→ **Work instruction**
Return the lines of the data below, from the one containing "Where should I" through the very last, exactly and with both ends included; no pictures.

BEGIN Task material

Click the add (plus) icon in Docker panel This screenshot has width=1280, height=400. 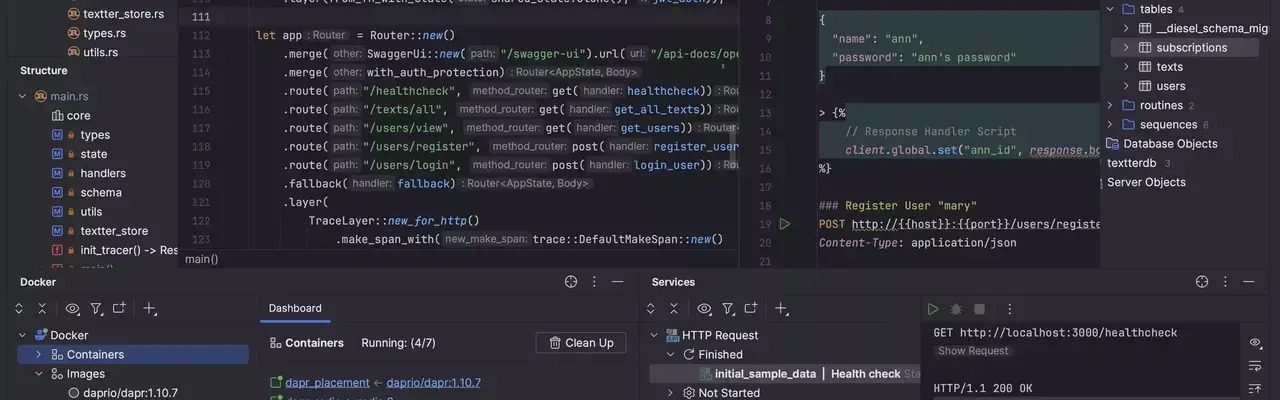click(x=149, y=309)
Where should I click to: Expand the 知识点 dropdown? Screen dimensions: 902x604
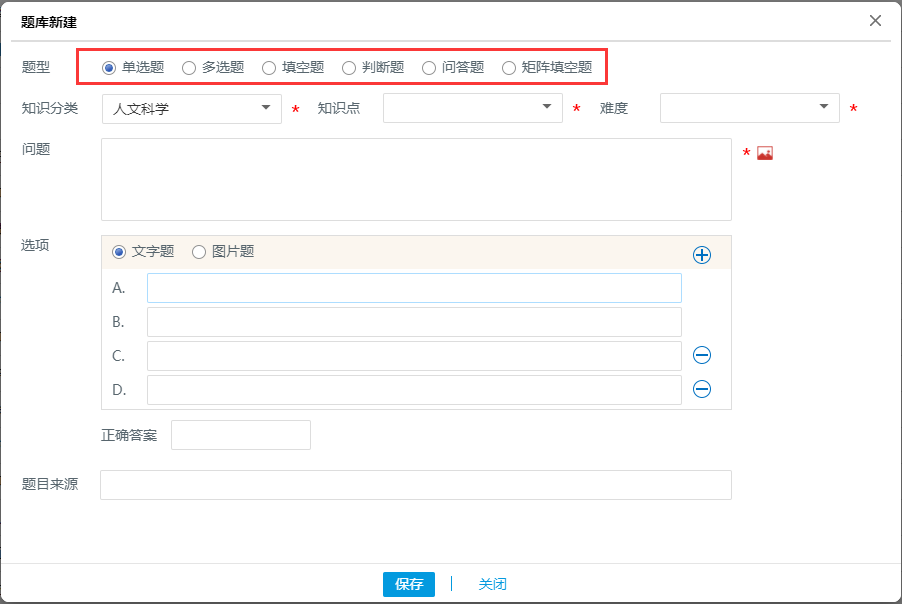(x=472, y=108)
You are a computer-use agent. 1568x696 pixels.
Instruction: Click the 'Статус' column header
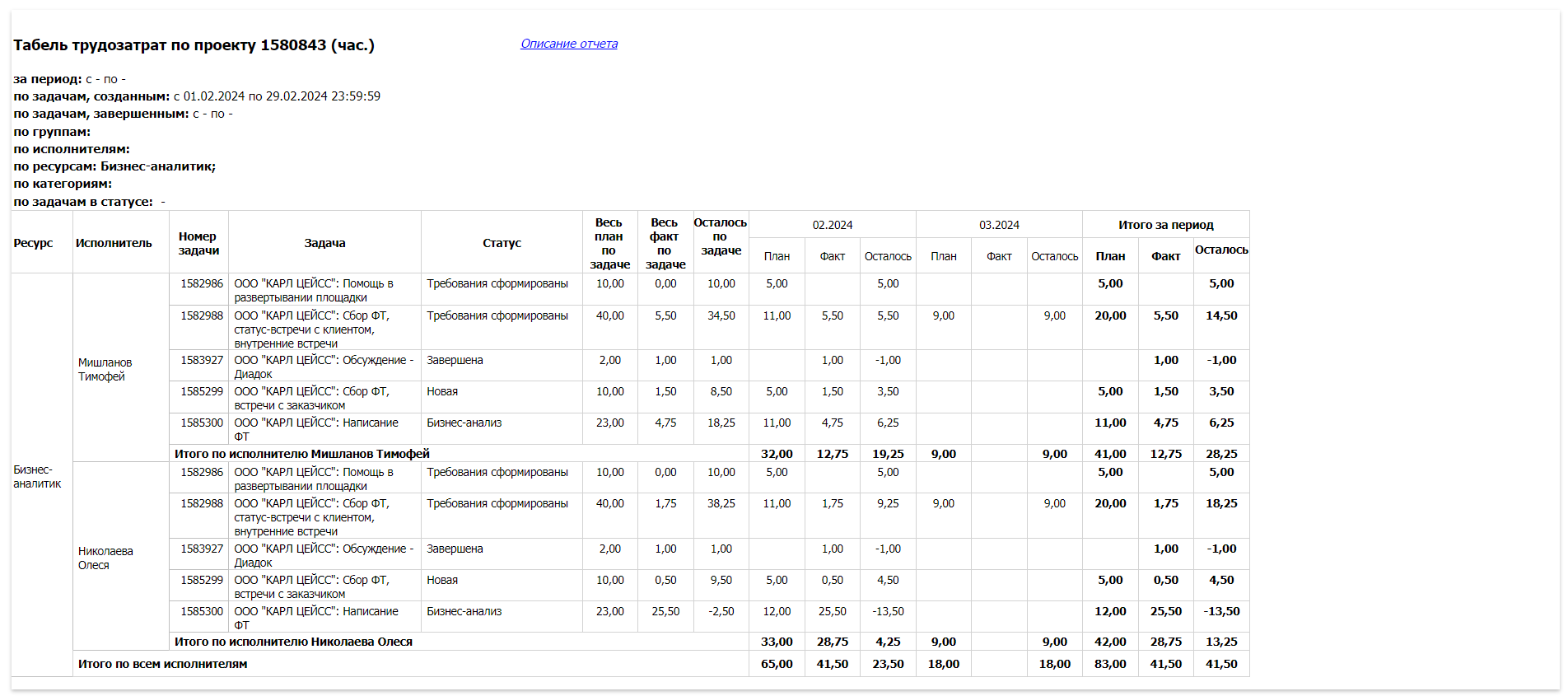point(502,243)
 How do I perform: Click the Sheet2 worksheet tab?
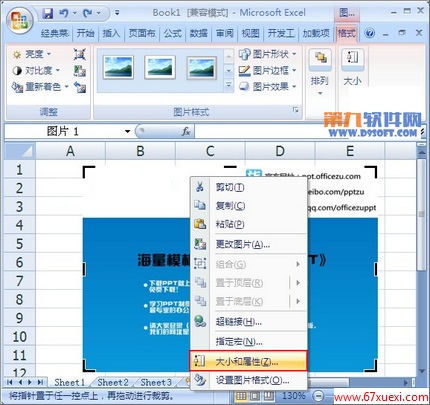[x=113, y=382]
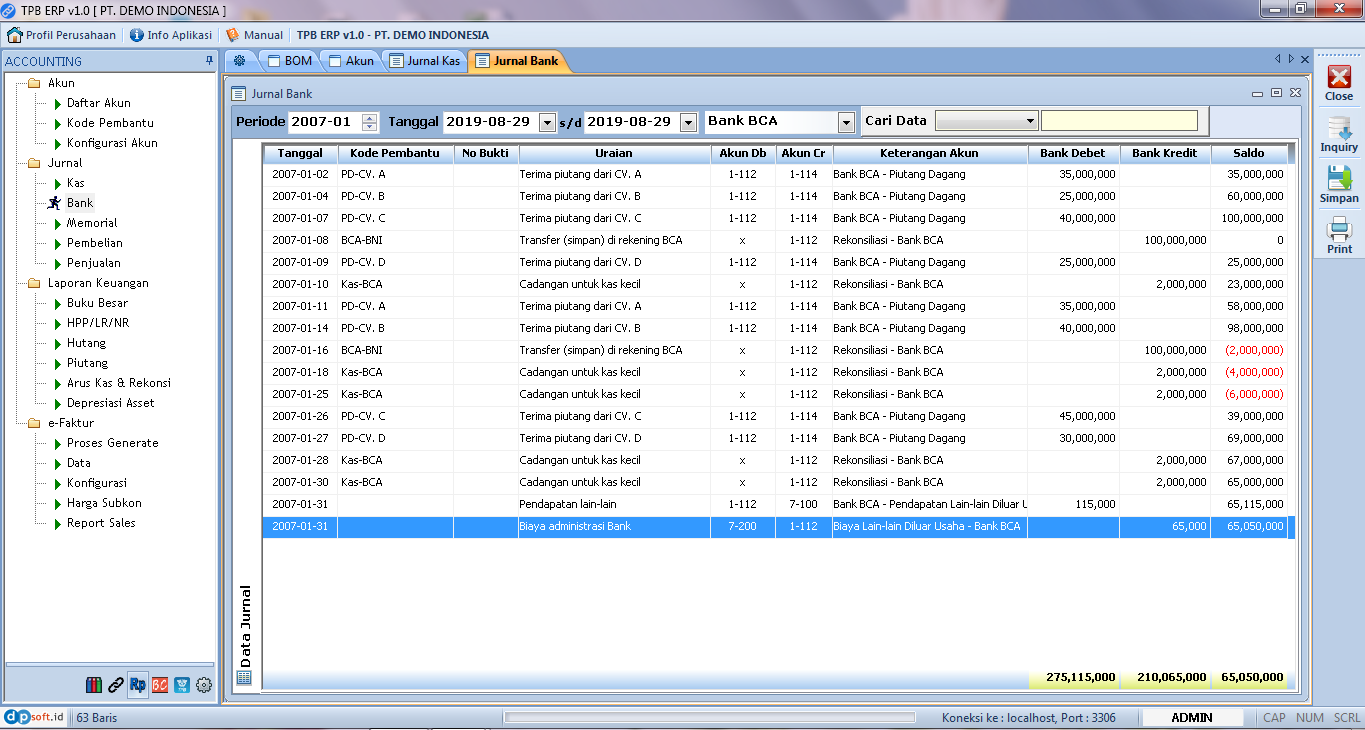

END Task material

→ **Reply**
Where should I click to: Expand the 知识点 dropdown? Screen dimensions: 902x604
(x=472, y=108)
You are a computer-use agent. 1568x696 pixels.
Instruction: Click the 'Статус' column header
point(502,243)
 How do I perform: Click the Sheet2 worksheet tab?
[x=113, y=382]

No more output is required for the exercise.